This was written specifically for the NCG (neurocardiac guided TMS) trial. This workflow is meant to be equivalent to this CBIG configuration line:
CBIG_preproc_native2mni -down FSL_MNI_2mm -sm 6 -sm_mask ${CBIG_CODE_DIR}/data/templates/volume/FS_nonlinear_volumetric_space_4.5/SubcortCerebellumWhiteMask.GCA.t0.5_resampled.nii.gz -final_mask ${FSL_DIR}/data/standard/MNI152_T1_2mm_brain_mask_dil.nii.gz
Please note that some of these options have been hardcoded into the workflow. Furthermore, the CBIG_preproc_native2mni.csh script from the official CBIG repo has been modified by Alex Cohen and Stephan Palm to perform smoothing with two different masks. The modified script this workflow is based on is included in this repo as CBIG_preproc_native2mni_stephan.csh.

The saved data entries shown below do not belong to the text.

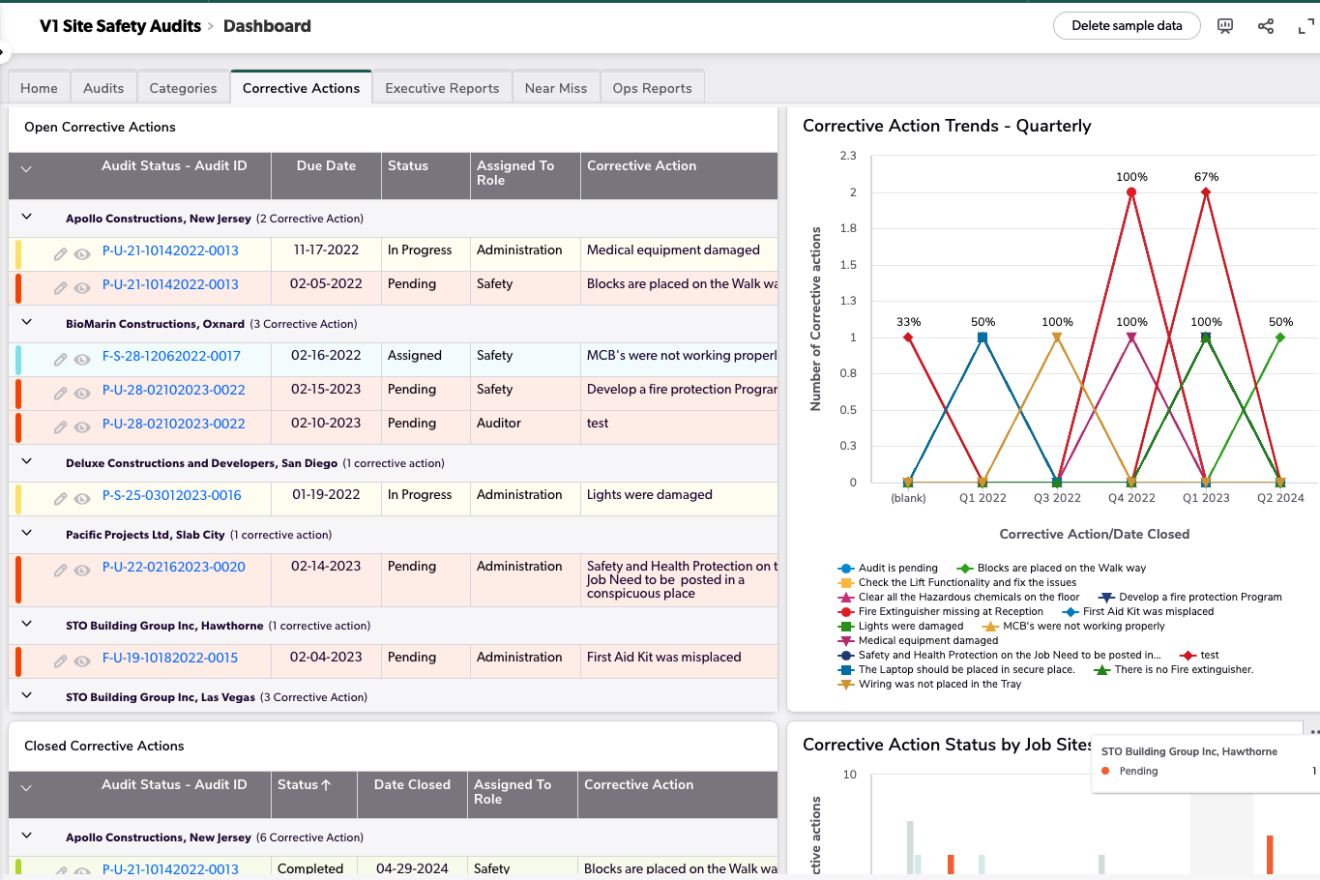Expand STO Building Group Inc, Las Vegas group

[27, 696]
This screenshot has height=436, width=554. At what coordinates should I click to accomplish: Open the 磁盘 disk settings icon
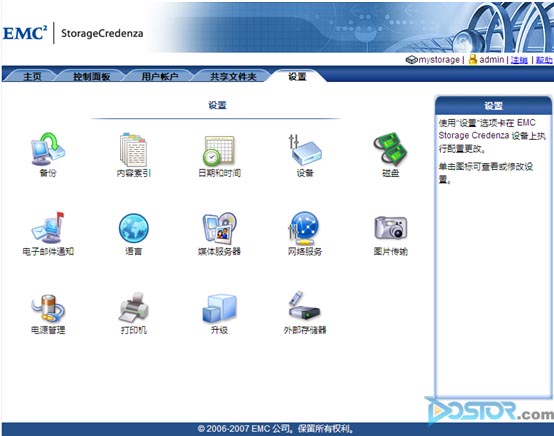[x=390, y=149]
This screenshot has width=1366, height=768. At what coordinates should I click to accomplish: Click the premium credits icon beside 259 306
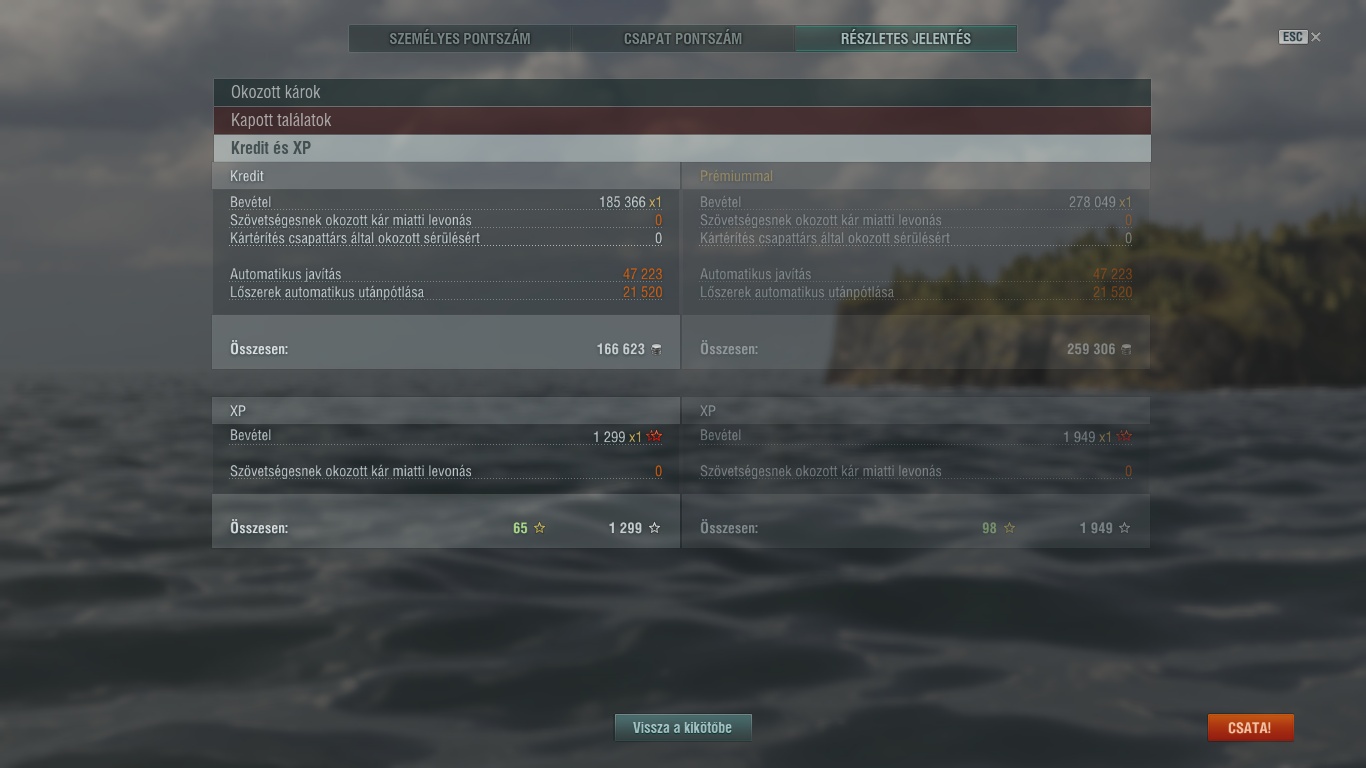tap(1126, 349)
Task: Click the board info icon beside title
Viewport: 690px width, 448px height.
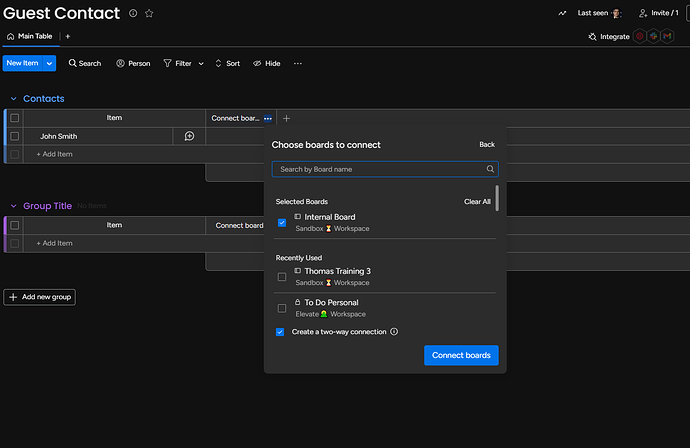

First, clone this repository.
Install snakemake to a new environment:
mamba create -c conda-forge -c bioconda -n ncg snakemake
Install erisone snakemake profile
mkdir ~/.config/snakemake/ && cp -r erisone ~/.config/snakemake/
This workflow expects a folder called ./data containing your preprocessed (unregistered) BOLD runs as well as the registration files. I.e., for each bold run, you should have these two files ready:
sub-3010_bld004_rest_skip4_stc_mc_reg.dat
sub-3010_bld004_rest_skip4_stc_mc_bp_0.0001_0.08.nii.gz
The easiest way to do this would be to symlink these files to your ./data directory.
ln -s /data/mfdc/R01_Official/CBIG/R01_CBIG_preprocessed/CBIG_fMRI_preprocess_preproc_CBIG_BWH/sub-3010/bold/*/sub-3010_bld*_rest_skip4_stc_mc_bp_0.0001_0.08.nii.gz .
ln -s /data/mfdc/R01_Official/CBIG/R01_CBIG_preprocessed/CBIG_fMRI_preprocess_preproc_CBIG_BWH/sub-3010/bold/*/sub-3010_bld*_rest_skip4_stc_mc_reg.dat.
Next, activate the conda environment and prep the environment variables:
conda activate ncg
source prep_env.sh
The final output of the workflow looks like
data/sub-3010_bld001_merged_sm6_finalmasked.nii.gz
Thus, for subject 3010 with 4 bold runs, use this command:
snakemake -np data/sub-3010_bld001_merged_sm6_finalmasked.nii.gz \
data/sub-3010_bld002_merged_sm6_finalmasked.nii.gz \
data/sub-3010_bld003_merged_sm6_finalmasked.nii.gz \
data/sub-3010_bld004_merged_sm6_finalmasked.nii.gz \
--keep-going --wait-for-files
If the workflow has never been run before, you should see that it registers 6 steps. This is because most of the rules are performed per-frame, and snakemake does not yet know how many frames there will be. Once the frame splitting step is performed, the DAG will be re-evaluated.
If everything looks good, switch the -np dry run flag to --profile erisone to go!
# You can do this as-is on an interactive job
snakemake --profile erisone data/sub-3010_bld001_merged_sm6_finalmasked.nii.gz \
data/sub-3010_bld002_merged_sm6_finalmasked.nii.gz \
data/sub-3010_bld003_merged_sm6_finalmasked.nii.gz \
data/sub-3010_bld004_merged_sm6_finalmasked.nii.gz \
--keep-going --wait-for-files
# Or you should be able to submit it as a cluster job too.
# Snakemake doesn't need high resources, but the cluster job needs to live as long as
# the processing pipeline is running (8+ hours)
bsub -q normal snakemake --profile erisone data/sub-3010_bld001_merged_sm6_finalmasked.nii.gz \
data/sub-3010_bld002_merged_sm6_finalmasked.nii.gz \
data/sub-3010_bld003_merged_sm6_finalmasked.nii.gz \
data/sub-3010_bld004_merged_sm6_finalmasked.nii.gz \
--keep-going --wait-for-files
- Everything is submitted via the
rerunnablequeue on erisone, which yields the best performance. However, these are liable to be interrupted, causing task failures. The--keep-goingflag lets snakemake continue execution on independent jobs even after failure, however, you should rerun the pipeline after it appears to be complete just to ensure that all tasks have run. Alternatively, you could wrap it in anuntilloop:until snakemake -np data/sub-3010_bld003_merged_sm6_finalmasked.nii.gz --keep-going; do echo "trying again"; done - Everything in the data/*frames/ directories should be temporary. I don't have it delete automatically in case the workflow needs to be rerun, but you should remove them to save space if the outputs are all good.